Job →
Could you reproduce the listing word for word, from its first line through the line that contains "The height and width of the screenshot is (837, 1456).", with the pictures left out?

The records →
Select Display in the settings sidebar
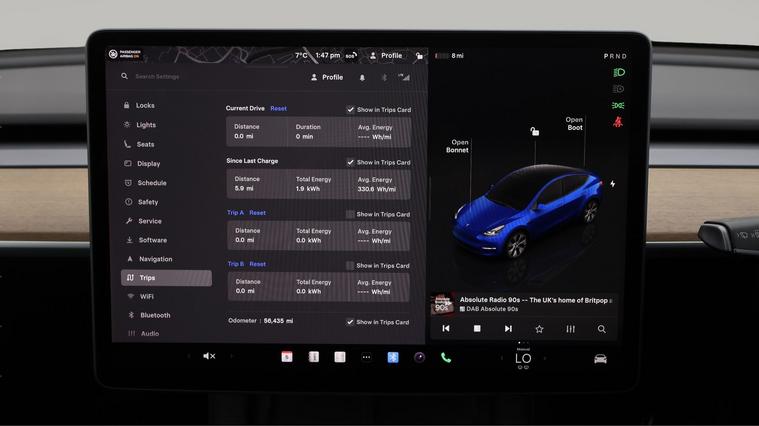This screenshot has width=759, height=426. (148, 164)
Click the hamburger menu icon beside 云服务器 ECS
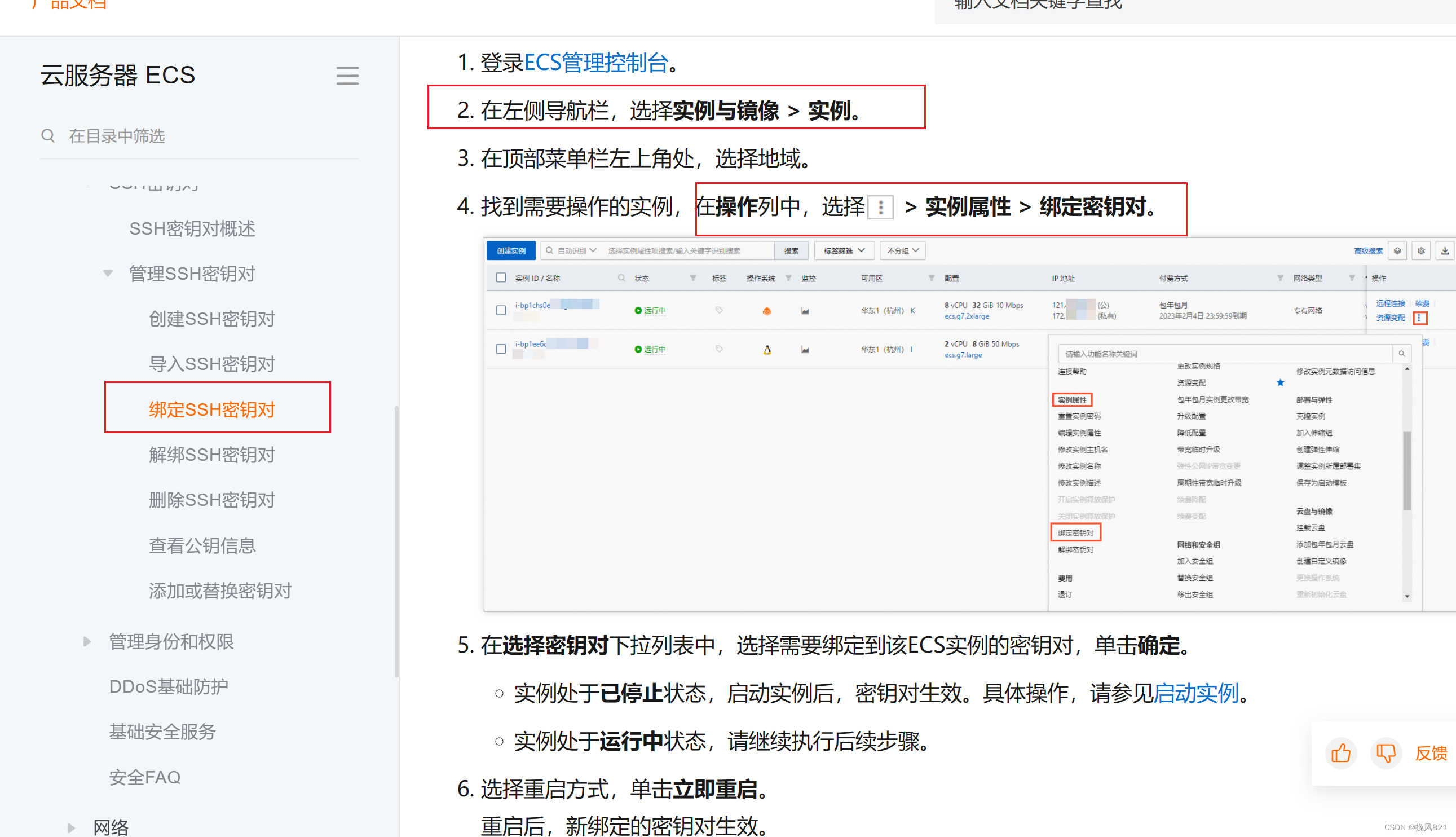The height and width of the screenshot is (837, 1456). point(347,76)
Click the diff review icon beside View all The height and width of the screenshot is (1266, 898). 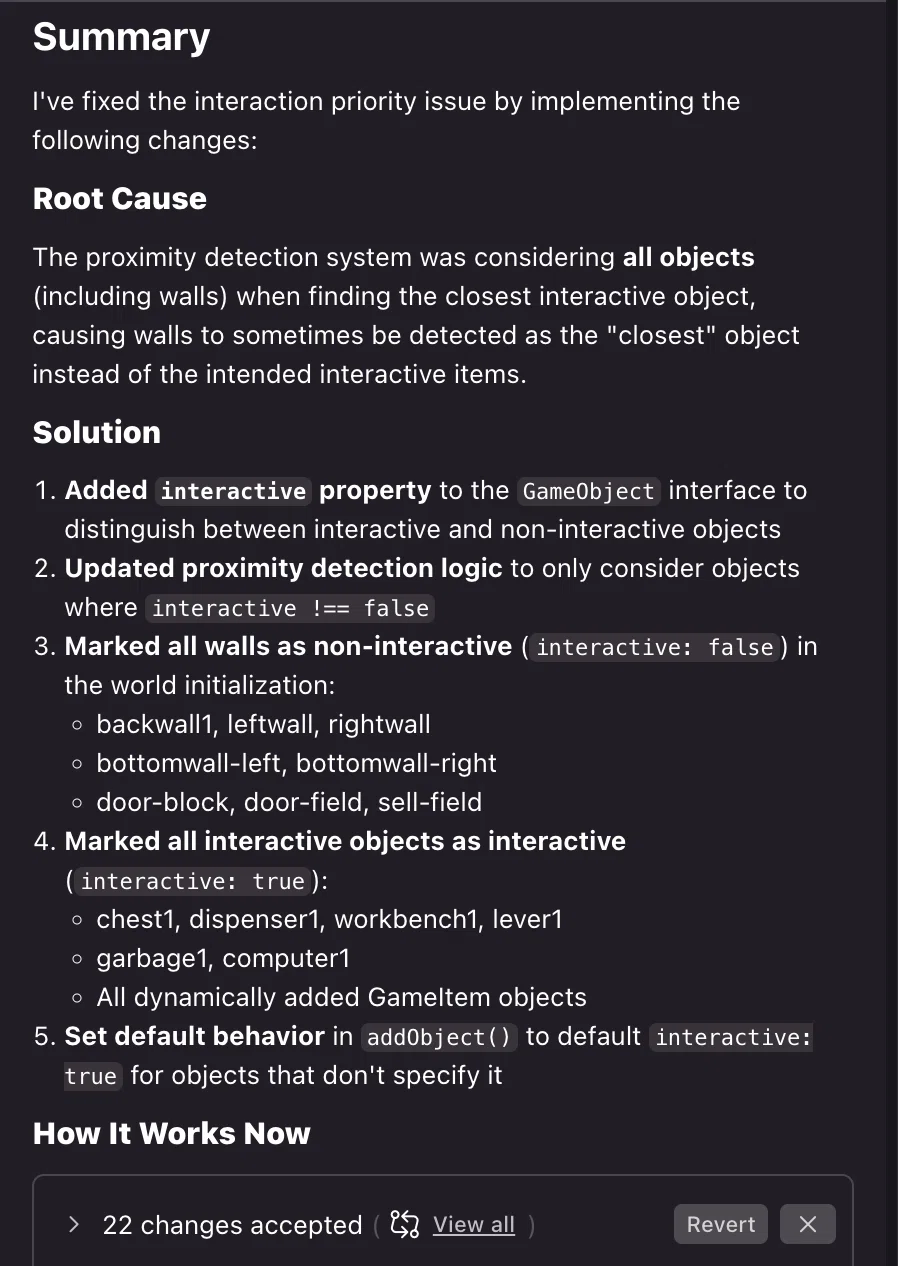click(x=404, y=1224)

Output for this exercise →
Select Display in the settings sidebar
This screenshot has width=759, height=426. (148, 164)
Click the hamburger menu icon beside 云服务器 ECS
The height and width of the screenshot is (837, 1456). point(347,76)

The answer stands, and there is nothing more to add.